Use #4: Customized Marketing Communications
Closely related to the first three use cases is the ability to customize your business’ interaction with customers based on loyalty program data. A straightforward example of this involves creating different offers and communication messages to different customer segments identified from use case #3 above. At a more sophisticated level, it is possible to create truly one-to-one marketing messages based on a single customer’s specific combination of behavioral patterns. For example, you can customize how you provide progress feedback to your loyalty program members based on their location on the reward path in order to generate maximum motivation.
Use #5: Basket Analysis
If your loyalty program captures not only when and how much members buy but also what they buy, you can use that data to analyze the shopping baskets of your customers. Who are your top customers for specific product lines? Do shopping basket changes indicate significant changes to your customers’ life? Are product A and product B frequently purchased together so that perhaps product B can be promoted to those who buy A? Answering questions like these can help you identify profitable cross-selling and up-selling opportunities. Data mining methods can be used for basket analysis. For example, the last question above can be answered by identifying association rules in the data.
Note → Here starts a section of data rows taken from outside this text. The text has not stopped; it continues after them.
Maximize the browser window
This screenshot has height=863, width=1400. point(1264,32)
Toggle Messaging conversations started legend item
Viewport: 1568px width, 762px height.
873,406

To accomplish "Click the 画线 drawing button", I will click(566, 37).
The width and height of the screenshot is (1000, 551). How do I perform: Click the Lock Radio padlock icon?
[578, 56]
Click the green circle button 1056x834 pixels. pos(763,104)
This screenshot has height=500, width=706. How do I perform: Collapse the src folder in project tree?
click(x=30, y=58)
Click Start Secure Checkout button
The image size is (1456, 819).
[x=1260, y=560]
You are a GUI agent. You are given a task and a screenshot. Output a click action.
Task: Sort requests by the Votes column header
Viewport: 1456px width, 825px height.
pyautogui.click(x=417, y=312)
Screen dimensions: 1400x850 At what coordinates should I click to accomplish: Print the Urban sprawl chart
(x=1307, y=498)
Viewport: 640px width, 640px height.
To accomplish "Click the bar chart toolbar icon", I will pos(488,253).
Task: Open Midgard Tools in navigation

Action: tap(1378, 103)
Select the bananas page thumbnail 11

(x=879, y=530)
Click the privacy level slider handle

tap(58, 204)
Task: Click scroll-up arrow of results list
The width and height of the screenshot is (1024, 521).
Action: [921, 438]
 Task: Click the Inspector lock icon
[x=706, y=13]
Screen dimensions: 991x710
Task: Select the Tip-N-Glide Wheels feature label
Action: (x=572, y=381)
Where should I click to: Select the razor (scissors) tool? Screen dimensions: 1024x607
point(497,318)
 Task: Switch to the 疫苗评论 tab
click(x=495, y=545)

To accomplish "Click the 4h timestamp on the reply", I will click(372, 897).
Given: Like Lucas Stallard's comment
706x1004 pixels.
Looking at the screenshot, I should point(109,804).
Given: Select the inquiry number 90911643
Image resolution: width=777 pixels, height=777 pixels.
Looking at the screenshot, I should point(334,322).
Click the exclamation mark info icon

Use #6: Testing and Experimentation
If you are on the more adventurous side, a loyalty program offers great opportunities for testing and experimentation. Marketing campaigns can be pretested with a group of loyalty program members to assess their behavioral responses before rolling out to everyone. Customized communications with program members can be leveraged to compare the effectiveness of different creatives, different offers, and different product options. The ROI of different social media messages can be measured by linking social media with loyalty program data, a great example of social CRM. The possibilities are endless. Frequent testing and experimentation will help identify new opportunities and keep your customer knowledge fresh.
Concluding Remarks
The use cases listed here are just some examples of how loyalty program data can be used to enhance your business. I hope they will inspire you to engage in more program analytics. One word of caution is to be careful when generalizing insights you’ve derived from your loyalty program data. Two reasons for this: (1) your loyalty program members may not behave the same way as your other customers that do not belong to the program; and (2) your loyalty program members may not make all their purchases through the program (e.g., making a purchase without the loyalty card).
The more of your customers belong to your program and the more complete your members’ purchases are captured under the program, the more generalizable your insights will be. You can help by encouraging program enrollment and by making point earning more automatic (e.g., without having to show a program card). Remember that insights are as good as the quality of your data. So better quality data will offer you better-quality knowledge about your business and your customers.